**SOURCE PASSAGE**.
----------------
Global trends in the use of artificial intelligence for urological tumor histopathology: A 20-year bibliometric analysis.
Background: The field of urological tumor histopathology has long relied on subjective pathologist expertise, leading to diagnostic variability. Recent advances in digital pathology and artificial intelligence (AI) offer transformative potential by standardizing diagnoses, improving accuracy, and bridging healthcare disparities. This study conducted a 20-year bibliometric analysis to map global research trends and innovations in AI-driven urological pathology.
Methods: For this bibliometric analysis, literature from 2004 to 2024 was retrieved from the Web of Science Core Collection. CiteSpace, VOSviewer, and Microsoft Excel were used to visualize coauthorship, cocitation, and co-occurrence analyses of countries/regions, institutions, authors, references, and keywords in the field of AI for urological tumor histopathology.
----------------
**DATA**.
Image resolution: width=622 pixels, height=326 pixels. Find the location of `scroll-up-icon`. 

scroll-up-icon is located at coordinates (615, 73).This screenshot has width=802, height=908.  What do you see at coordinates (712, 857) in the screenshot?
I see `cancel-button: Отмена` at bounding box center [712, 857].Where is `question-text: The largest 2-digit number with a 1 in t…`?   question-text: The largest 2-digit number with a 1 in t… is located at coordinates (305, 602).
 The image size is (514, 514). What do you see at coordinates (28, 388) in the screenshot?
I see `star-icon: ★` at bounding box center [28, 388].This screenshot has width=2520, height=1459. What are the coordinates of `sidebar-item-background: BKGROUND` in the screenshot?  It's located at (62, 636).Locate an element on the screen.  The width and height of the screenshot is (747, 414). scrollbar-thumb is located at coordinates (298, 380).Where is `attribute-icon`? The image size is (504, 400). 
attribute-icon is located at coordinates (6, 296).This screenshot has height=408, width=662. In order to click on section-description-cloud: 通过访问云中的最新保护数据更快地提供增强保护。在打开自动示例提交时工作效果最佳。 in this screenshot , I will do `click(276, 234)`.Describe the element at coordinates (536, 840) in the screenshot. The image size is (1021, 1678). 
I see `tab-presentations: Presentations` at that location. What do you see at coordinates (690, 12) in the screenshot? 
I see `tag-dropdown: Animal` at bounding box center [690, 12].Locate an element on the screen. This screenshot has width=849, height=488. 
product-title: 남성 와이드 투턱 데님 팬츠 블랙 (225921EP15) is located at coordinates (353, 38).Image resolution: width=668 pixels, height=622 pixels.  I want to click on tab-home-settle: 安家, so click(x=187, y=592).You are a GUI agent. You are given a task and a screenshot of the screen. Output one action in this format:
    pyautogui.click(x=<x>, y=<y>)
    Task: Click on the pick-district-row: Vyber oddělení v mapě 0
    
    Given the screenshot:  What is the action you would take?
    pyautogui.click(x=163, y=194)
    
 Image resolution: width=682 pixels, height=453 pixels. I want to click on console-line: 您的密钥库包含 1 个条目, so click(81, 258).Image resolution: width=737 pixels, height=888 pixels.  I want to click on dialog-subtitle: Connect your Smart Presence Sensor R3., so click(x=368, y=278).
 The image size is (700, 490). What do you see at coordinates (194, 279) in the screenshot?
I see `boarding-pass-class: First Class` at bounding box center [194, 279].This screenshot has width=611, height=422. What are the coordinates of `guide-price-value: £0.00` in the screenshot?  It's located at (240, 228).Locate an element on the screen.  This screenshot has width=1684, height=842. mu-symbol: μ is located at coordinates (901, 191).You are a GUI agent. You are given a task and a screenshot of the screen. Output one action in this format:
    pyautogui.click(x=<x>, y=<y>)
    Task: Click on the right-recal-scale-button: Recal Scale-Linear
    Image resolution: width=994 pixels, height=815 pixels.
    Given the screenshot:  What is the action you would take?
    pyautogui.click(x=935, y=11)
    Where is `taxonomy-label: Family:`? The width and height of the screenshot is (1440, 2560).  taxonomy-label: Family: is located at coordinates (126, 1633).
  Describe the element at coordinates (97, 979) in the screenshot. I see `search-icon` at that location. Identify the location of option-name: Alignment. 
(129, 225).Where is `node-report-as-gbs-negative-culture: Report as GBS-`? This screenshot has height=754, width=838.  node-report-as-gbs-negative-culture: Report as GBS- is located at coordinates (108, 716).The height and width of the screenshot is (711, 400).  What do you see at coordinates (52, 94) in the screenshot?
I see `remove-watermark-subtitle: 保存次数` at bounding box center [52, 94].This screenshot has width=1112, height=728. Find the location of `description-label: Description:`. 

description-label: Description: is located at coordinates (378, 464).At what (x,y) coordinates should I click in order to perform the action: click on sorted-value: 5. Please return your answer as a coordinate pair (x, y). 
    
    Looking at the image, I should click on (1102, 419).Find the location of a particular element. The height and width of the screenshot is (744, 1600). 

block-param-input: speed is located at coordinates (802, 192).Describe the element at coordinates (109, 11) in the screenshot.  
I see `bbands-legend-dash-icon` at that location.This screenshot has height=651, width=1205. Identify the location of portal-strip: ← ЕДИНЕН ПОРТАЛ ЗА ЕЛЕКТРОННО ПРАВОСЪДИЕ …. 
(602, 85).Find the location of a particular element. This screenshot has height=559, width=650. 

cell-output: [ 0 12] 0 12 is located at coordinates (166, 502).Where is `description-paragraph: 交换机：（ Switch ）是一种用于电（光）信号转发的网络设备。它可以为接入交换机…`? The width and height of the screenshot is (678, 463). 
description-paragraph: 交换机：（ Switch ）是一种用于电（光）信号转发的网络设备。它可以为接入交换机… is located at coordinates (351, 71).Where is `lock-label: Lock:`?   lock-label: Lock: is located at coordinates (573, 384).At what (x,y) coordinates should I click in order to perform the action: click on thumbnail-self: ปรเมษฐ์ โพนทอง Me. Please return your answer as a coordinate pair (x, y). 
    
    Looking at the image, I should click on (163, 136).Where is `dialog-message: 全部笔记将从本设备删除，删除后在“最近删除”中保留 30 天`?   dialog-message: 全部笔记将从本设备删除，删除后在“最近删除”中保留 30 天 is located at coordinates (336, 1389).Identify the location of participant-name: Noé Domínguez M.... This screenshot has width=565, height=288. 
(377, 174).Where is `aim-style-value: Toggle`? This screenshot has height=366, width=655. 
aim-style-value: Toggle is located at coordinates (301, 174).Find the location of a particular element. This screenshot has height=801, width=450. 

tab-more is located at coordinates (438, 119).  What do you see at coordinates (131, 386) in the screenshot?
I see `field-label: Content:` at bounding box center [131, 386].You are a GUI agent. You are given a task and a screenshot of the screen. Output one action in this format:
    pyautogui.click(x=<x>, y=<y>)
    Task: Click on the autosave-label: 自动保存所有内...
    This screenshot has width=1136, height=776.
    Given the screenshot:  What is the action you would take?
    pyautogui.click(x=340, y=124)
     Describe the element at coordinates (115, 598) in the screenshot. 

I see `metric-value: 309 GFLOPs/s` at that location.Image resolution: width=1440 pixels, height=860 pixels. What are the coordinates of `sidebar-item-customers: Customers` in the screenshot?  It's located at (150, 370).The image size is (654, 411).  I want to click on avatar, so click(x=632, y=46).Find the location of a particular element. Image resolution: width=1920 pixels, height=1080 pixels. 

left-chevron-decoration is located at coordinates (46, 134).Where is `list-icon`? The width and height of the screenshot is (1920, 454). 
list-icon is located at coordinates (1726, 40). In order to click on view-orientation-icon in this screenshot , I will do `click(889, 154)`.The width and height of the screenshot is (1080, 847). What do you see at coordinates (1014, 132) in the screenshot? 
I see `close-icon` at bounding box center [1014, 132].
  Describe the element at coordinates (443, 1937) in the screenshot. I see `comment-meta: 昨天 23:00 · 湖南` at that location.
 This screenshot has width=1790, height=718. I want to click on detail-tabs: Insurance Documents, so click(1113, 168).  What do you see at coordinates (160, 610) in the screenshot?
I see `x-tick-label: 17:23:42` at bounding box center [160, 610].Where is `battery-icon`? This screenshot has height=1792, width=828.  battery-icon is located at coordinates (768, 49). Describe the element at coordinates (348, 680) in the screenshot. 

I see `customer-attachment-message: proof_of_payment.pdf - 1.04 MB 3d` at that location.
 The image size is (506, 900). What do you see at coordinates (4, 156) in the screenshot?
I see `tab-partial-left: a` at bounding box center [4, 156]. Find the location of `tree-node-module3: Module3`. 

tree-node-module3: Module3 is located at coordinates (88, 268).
----------------
**STUDY QUESTIONS**.
- 1) In the abstract on AI for urological tumor histopathology, do these statements agree with the text? Answer yes or no for each and quote the words that decide it. (a) The literature analyzed covers 2004 to 2024. (b) The literature was drawn from PubMed. (c) The field has traditionally depended on objective automated measurement.
- 2) Write the next part of the abstract on AI for urological tumor histopathology, starting after its last sentence.

**YOUR RESPONSES**.
- 1)
(a) Yes: "literature from 2004 to 2024 was retrieved from the Web of Science Core Collection"
(b) No: "retrieved from the Web of Science Core Collection"
(c) No: "has long relied on subjective pathologist expertise"

- 2)
Results: A total of 199 papers were included. Research on AI-driven urological tumor pathology has steadily increased since 2005, with a significant surge between 2020 and 2023. The United States made the largest contribution in terms of publications (131), citations (4725), and collaborations. The most productive institution was the University of Southern California, while Patel et al. and Epstein et al. were identified as the most active and most cocited authors, respectively. European Urology led in both publication volume and impact. Keyword analysis identified "machine learning," "prostate cancer," "deep learning," and "diagnosis" as major research foci.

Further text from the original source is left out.